> EXCERPT TO READ:
+===+

These results show consensus among the general population on key aspects of climate change, which aligns with perceptions found in many other developing and developed countries (Newman et al., 2020) . Similarly, most people within each group agree that consumerism threatens nature, that protecting the environment safeguards the wellbeing of human beings, that climate change is an opportunity to collectively build a fairer society, that the balance of nature is fragile, and that it is our duty to preserve it (Table 3) . Therefore, it seems clear that climate change is not a bipartisan political issue in Chile as it is in the US or Australia. This is also relevant considering that Chileans have been historically divided between traditional right- and left-wing positions on many other social problems such as abortion, same-sex marriage and gender identity (CADEM, 2019; Criteria, 2018).
Along the same lines, only a small proportion of people believes technology will solve the environmental crisis, suggesting that techno-optimism does not have much support in Chile at least to deal with climate change. However, a very high proportion in all groups believe schools are making their best effort to care for the environment and doing much better than the government, companies, people in general, and even themselves (Table 3) . This might indicate that environmental education in Chile is having a positive impact on children and through them on their families, or that children are educating their parents on environmental issues and increasing climate change awareness as shown by Lawson et al. (2019) in the US. Albeit, more research is needed.
Below, common beliefs among the three groups identified (Pragmatists, Neoliberals, and Environmentalists) are described in detail.
Group 1: Pragmatists
This group represents 66.5% of the sample. Most people in this group believes climate change is occurring or will happen sometime in the future. This group contains the smallest proportion of individuals who agree that other people are doing their best to take care of the environment (31.2%) while having a far more positive view of themselves (71.3%). These results indicate that the majority of the country's population behaves and thinks in a similar way; which is consistent with the results of a research on the perception of climate change in Latin America, in which it is verified that the majority of the population believes in the existence of climate change, but only take some actions to face it (Azócar et al., 2020). Similarly, they evaluate the government and companies poorly, suggesting a “better than average effect” in the assessment of their own performance (Bergquist, 2020) or some kind of self-serving bias as environmental problems might be attributed to the weak efforts made by the others and not by themselves (Kriss et al., 2011; Hansman and Steimer, 2017). In both cases, these effects are important as they might become psychological barriers for the implementation of more ambitious adaptation actions (Gifford, 2011) . Also, this low evaluation of what other people, companies and the government are doing to protect the environment compared with their own performance might make them believe they are doing enough or implementing the best responses without actually being aware of the effects of their behaviors − beliefs that could generate an asymmetry between their intentions and the ultimate and cumulative impact of their actions (Whitmarsh, 2009) .

+===+

> LISTING:
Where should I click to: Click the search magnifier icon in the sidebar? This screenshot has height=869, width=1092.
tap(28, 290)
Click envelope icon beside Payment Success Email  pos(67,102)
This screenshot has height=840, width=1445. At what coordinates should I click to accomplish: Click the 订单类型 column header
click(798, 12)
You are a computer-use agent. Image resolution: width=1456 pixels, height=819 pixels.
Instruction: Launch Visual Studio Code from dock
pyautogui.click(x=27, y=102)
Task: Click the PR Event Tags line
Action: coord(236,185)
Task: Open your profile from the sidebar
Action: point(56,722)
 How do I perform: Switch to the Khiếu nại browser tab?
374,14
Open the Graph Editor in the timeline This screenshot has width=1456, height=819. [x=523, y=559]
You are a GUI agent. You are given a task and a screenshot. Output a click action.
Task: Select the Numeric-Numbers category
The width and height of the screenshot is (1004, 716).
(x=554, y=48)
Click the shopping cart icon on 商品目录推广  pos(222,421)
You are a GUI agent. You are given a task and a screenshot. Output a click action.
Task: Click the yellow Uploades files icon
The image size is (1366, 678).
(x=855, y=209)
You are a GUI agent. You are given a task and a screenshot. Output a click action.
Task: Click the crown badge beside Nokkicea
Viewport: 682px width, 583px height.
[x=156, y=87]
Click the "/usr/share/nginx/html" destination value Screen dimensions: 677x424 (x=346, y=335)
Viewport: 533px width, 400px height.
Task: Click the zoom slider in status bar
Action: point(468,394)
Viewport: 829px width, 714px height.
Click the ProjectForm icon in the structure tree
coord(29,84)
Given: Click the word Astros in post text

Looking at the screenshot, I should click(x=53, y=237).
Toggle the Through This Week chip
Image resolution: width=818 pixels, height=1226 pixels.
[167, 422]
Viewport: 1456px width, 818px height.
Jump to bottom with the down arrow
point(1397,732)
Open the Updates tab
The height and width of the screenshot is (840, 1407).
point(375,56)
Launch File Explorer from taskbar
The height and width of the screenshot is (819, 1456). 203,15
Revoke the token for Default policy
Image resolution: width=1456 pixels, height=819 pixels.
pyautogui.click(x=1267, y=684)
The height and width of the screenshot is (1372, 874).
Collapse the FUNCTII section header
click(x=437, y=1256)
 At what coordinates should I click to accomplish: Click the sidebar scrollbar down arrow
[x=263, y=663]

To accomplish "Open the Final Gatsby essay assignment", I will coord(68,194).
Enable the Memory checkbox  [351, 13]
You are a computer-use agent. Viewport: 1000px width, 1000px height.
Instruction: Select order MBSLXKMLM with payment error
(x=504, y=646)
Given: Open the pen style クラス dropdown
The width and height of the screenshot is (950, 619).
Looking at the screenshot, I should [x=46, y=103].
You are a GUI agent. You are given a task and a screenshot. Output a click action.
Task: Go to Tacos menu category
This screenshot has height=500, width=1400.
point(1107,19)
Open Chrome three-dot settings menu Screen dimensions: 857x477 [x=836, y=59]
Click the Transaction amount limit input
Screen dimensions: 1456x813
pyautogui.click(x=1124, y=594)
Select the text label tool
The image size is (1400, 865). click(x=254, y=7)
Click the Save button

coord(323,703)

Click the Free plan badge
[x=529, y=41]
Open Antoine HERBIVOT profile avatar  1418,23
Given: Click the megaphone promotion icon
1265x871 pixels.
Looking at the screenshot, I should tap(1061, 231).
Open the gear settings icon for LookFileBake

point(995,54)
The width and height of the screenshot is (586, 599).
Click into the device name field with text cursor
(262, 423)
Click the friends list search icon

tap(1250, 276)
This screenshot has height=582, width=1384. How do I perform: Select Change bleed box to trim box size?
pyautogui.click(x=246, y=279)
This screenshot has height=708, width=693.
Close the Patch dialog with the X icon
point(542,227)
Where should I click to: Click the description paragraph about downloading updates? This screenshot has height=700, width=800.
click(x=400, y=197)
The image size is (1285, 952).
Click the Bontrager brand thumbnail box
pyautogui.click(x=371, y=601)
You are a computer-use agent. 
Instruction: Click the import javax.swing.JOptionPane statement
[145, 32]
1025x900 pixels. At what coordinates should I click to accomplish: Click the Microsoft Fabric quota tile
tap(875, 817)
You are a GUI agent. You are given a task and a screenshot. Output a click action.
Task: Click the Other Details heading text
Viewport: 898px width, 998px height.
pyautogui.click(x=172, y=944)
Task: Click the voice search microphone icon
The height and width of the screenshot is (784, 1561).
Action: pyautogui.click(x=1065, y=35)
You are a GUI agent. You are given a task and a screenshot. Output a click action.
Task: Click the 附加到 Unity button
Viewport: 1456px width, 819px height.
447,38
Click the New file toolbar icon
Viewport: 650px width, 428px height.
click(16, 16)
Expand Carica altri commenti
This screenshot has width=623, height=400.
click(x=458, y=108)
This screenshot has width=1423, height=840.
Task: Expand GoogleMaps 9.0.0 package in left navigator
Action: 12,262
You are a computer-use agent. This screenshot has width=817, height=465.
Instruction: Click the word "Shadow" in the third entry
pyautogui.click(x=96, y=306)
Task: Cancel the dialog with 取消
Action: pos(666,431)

+===+

> TASK SET:
[1] According to the passage on climate change in Chile, why do the "better than average effect" and self-serving bias matter? Answer in one to three sentences.
[2] Please say whether each statement agrees with the passage on climate change in Chile, answering yes or no and quoting the deciding words: (a) Pragmatists make up 66.5% of the sample. (b) Most people believe technology will solve the environmental crisis. (c) Respondents rate schools below the government on caring for the environment.
[3] Revise the passage on climate change in Chile between "Along the same" and "described in detail.", inclusive, replacing "schools" with "educational institutions".
The records are separate material that stands apart from the passage on climate change in Chile.

> COMPLETE ANSWERS:
[1] These effects matter because they might become psychological barriers to implementing more ambitious adaptation actions.

[2]
(a) Yes: "This group represents 66.5% of the sample."
(b) No: "only a small proportion of people believes technology will solve the environmental crisis"
(c) No: "doing much better than the government, companies, people in general, and even themselves"

[3]
Along the same lines, only a small proportion of people believes technology will solve the environmental crisis, suggesting that techno-optimism does not have much support in Chile at least to deal with climate change. However, a very high proportion in all groups believe educational institutions are making their best effort to care for the environment and doing much better than the government, companies, people in general, and even themselves (Table 3) . This might indicate that environmental education in Chile is having a positive impact on children and through them on their families, or that children are educating their parents on environmental issues and increasing climate change awareness as shown by Lawson et al. (2019) in the US. Albeit, more research is needed.
Below, common beliefs among the three groups identified (Pragmatists, Neoliberals, and Environmentalists) are described in detail.